How can you prove that $|V(G)| \leq \alpha(G)\cdot \omega(G)$?
(Number of vertices in a graph is less than or equal to the graph's clique number * its independency number.)
How can you prove that $|V(G)| \leq \alpha(G)\cdot \omega(G)$?
(Number of vertices in a graph is less than or equal to the graph's clique number * its independency number.)
On
There is no less than, equal or greather than relation between $|V(G)|$ and $\alpha(G)\cdot \omega(G)$, because for $C_7$ it's $>$, for $K_{n,n}$ it's $=$ and for $P_3$ it is $<$.
On
If you build a random graph by taking e.g. 10'000 vertices and for every pair throwing a (fair) coin to decide whether to put the edge or not, you probably end up having alpha < 3 log |V| (and same for omega by symmetry), so alpha * omega < 9 (log |V|)^2.
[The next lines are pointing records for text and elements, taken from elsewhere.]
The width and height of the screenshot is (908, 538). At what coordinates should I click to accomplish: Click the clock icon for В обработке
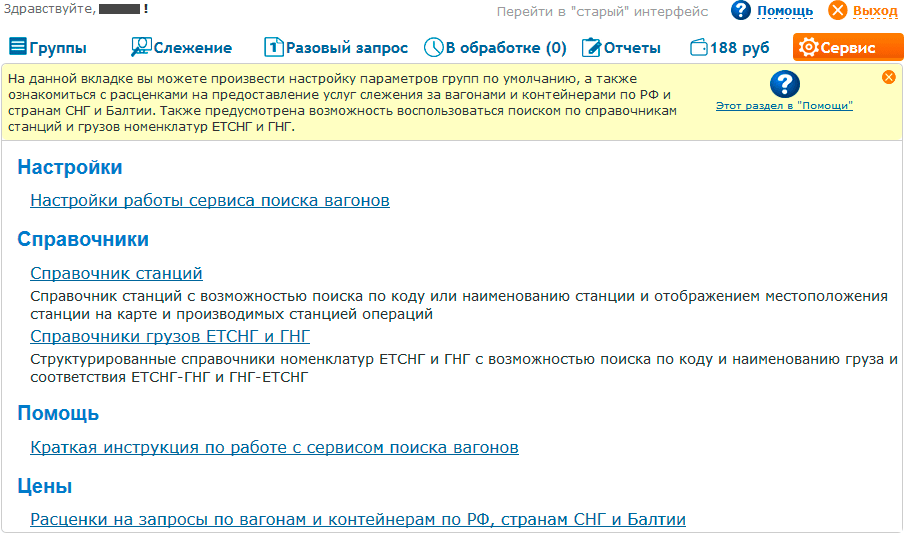pos(433,47)
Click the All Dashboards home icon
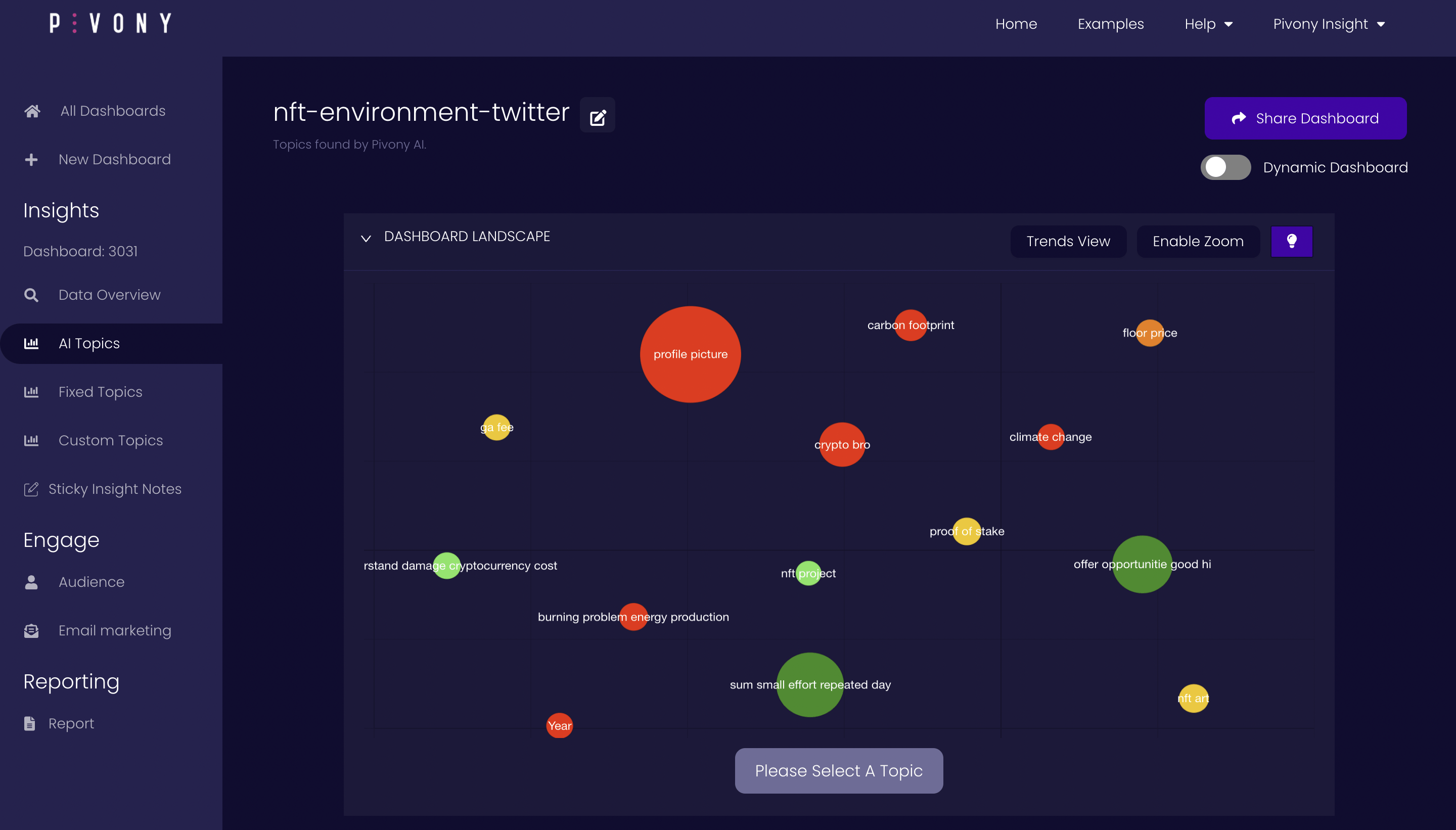Image resolution: width=1456 pixels, height=830 pixels. [x=32, y=111]
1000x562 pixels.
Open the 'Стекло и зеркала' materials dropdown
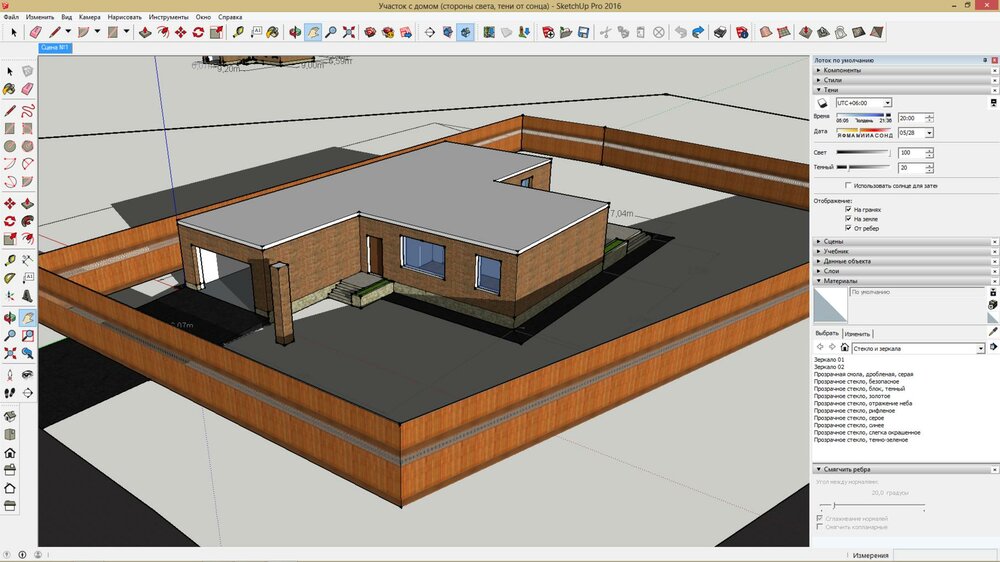click(x=980, y=349)
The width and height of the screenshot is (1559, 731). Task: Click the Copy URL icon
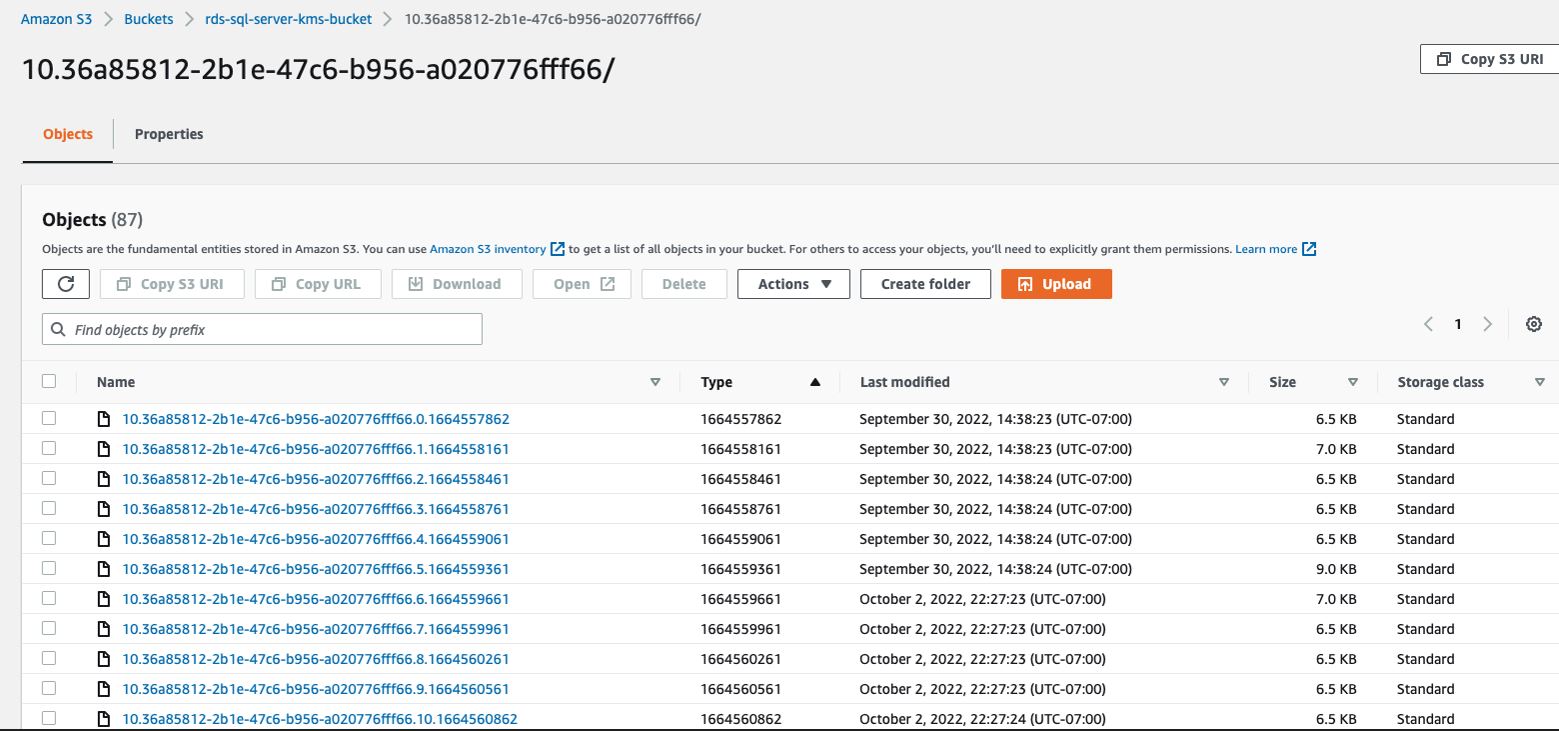(280, 283)
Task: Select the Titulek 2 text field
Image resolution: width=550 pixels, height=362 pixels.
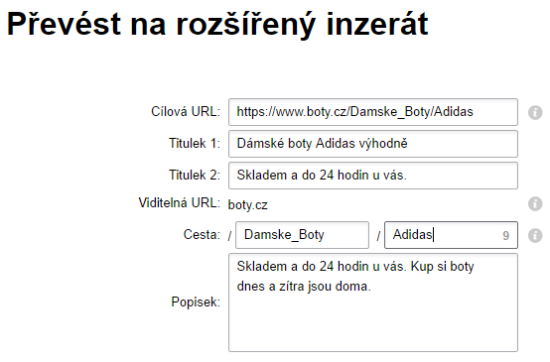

There's however a conjecture that if you only look at graphs with no induced copy of some graph H (no matter how you choose H), then alpha * omega > |V|^c where c is some positive constant depending only on H. (Note that the above example isn't a counter-example to that). It's a very hard conjecture, only confirmed for very small H -- but not for H being the cycle on five vertices, for example.